Cuentan que Ruanda es un país de mil colinas
habitadas por primates inteligentes, cuna presunta de nuestra humanidad.
Cuentan que lo habitaban las tribus desde siempre y hasta que llegaron los
belgas con sus papelitos para distinguirles y sembrarles un odio que los llevó
a imprimir pasquines, cerrarles las puertas de las tiendas, negarles subir a
los buses, hacer programas de radio y llegaron noches de fuego, que se llevaron
a la mitad del país y los otros callados, agradeciendo.

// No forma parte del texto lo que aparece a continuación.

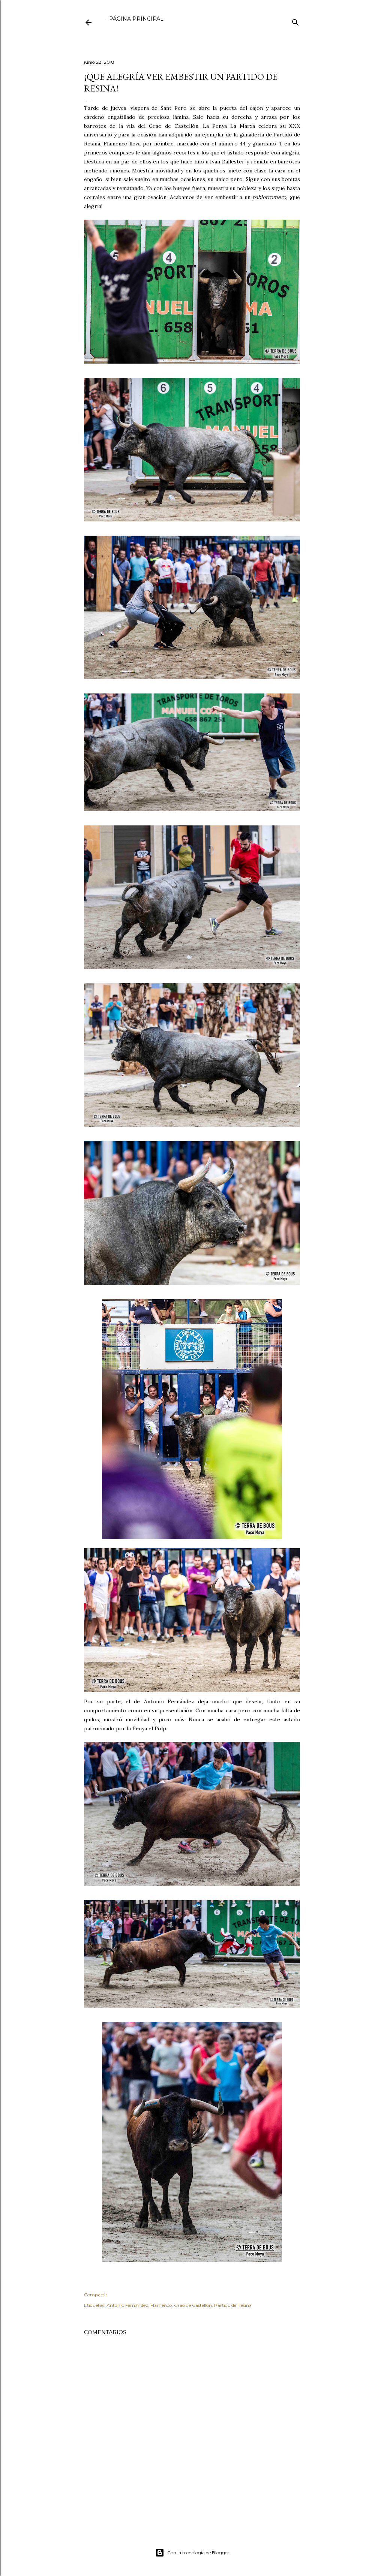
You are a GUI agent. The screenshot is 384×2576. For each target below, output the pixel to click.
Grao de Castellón (193, 2305)
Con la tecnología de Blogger (198, 2552)
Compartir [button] (95, 2294)
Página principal (136, 18)
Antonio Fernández (127, 2305)
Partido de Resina (233, 2305)
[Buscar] (295, 20)
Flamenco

Cuando el odio entra, cuando nos vamos
convenciendo de que es justo y necesario. Más justo y más necesario que el
amor, que la diferencia pesa más que la similitud y que vale la pena
protegernos de todo y de todos, nos vamos olvidando. Borramos las causas que
nos han hecho una Nación, una sola especie entre todas las especies, un solo
planeta entre todos los planetas.
Cuando se vocifera pidiendo que saquen a
alguien de un restaurant, que lo saquen de un estacionamiento, que lo bajen de
un ascensor, que no le dejen abordar un avión caemos en el ciclo perpetuo que
nos ha hecho la más perfecta y letal, arma de destrucción.